Open-source: Calculate a fingerprint for each document, and then use the fingerprint for similarity calculation, including source code and executable programs

Source: Internet
Author: User

Open-source: Calculate a fingerprint for each document and then use the fingerprint for similarity calculation

TextsimilarityTextsimilarity =
New Textsimilarity();

// ComputingArticleSimilarity fingerprint

IntSourcefingerprint = textsimilarity. calctextfingerprint (sourcetext );

IntDestfingerprint = textsimilarity. calctextfingerprint (desttext );

// Compare the fingerprint to calculate the similarity

VaRSimilarity = textsimilarity. calctextsimilarity (sourcefingerprint, destfingerprint );

......

 

Let's analyze Baidu news by the way.

How many identical news entries are shown in the figure?

Let's click here to see how this retrieval command works.

You can see that this command is clearly used to determine whether the fingerprints are the same according to the document. If the fingerprints are the same, the news content must be roughly the same.


Look at this.CodeThe computed fingerprint.

You may feel this way, right?


If you know programming, you can download the code, compile it, and run it.

Http://pan.baidu.com/share/link? Consumer id = 314821 & UK = 201606611

If you are not familiar with programming, you can download, install, and run it!

Http://pan.baidu.com/share/link? Consumer id = 314822 & UK = 201606611

Please contact me if you have any questions: 74965947,721 33568,27236303, 16592133,204725117, 204724518

Contact Us

The content source of this page is from Internet, which doesn't represent Alibaba Cloud's opinion; products and services mentioned on that page don't have any relationship with Alibaba Cloud. If the content of the page makes you feel confusing, please write us an email, we will handle the problem within 5 days after receiving your email.

If you find any instances of plagiarism from the community, please send an email to: info-contact@alibabacloud.com and provide relevant evidence.
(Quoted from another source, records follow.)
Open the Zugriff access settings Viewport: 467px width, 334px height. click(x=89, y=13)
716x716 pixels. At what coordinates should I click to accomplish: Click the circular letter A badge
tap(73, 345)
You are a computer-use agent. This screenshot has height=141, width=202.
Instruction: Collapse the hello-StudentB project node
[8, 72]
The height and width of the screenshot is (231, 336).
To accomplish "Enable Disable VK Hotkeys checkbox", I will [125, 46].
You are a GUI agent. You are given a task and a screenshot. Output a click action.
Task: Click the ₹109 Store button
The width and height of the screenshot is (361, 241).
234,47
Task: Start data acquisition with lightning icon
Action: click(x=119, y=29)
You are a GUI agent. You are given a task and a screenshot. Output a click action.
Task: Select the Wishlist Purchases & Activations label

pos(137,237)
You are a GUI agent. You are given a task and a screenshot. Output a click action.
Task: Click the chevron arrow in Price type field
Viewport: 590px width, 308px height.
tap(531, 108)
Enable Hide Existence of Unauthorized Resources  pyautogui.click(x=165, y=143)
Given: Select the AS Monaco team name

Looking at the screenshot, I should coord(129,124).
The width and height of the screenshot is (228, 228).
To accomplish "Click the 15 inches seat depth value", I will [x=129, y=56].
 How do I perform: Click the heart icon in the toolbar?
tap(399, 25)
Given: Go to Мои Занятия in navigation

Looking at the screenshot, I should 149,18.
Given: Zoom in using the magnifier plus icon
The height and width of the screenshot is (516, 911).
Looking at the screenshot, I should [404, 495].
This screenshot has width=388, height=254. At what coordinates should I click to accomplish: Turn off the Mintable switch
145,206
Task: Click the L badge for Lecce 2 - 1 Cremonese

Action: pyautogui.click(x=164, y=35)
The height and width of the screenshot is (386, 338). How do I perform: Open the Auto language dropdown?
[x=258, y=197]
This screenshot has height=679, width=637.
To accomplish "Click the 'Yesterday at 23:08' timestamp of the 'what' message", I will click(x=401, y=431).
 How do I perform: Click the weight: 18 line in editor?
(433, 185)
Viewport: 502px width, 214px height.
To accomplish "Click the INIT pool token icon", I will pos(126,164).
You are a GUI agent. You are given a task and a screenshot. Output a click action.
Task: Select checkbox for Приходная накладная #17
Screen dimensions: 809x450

A staff member will contact you within 5 working days.

A Free Trial That Lets You Build Big!

Start building with 50+ products and up to 12 months usage for Elastic Compute Service

  • Sales Support

    1 on 1 presale consultation

  • After-Sales Support

    24/7 Technical Support 6 Free Tickets per Quarter Faster Response

  • Alibaba Cloud offers highly flexible support services tailored to meet your exact needs.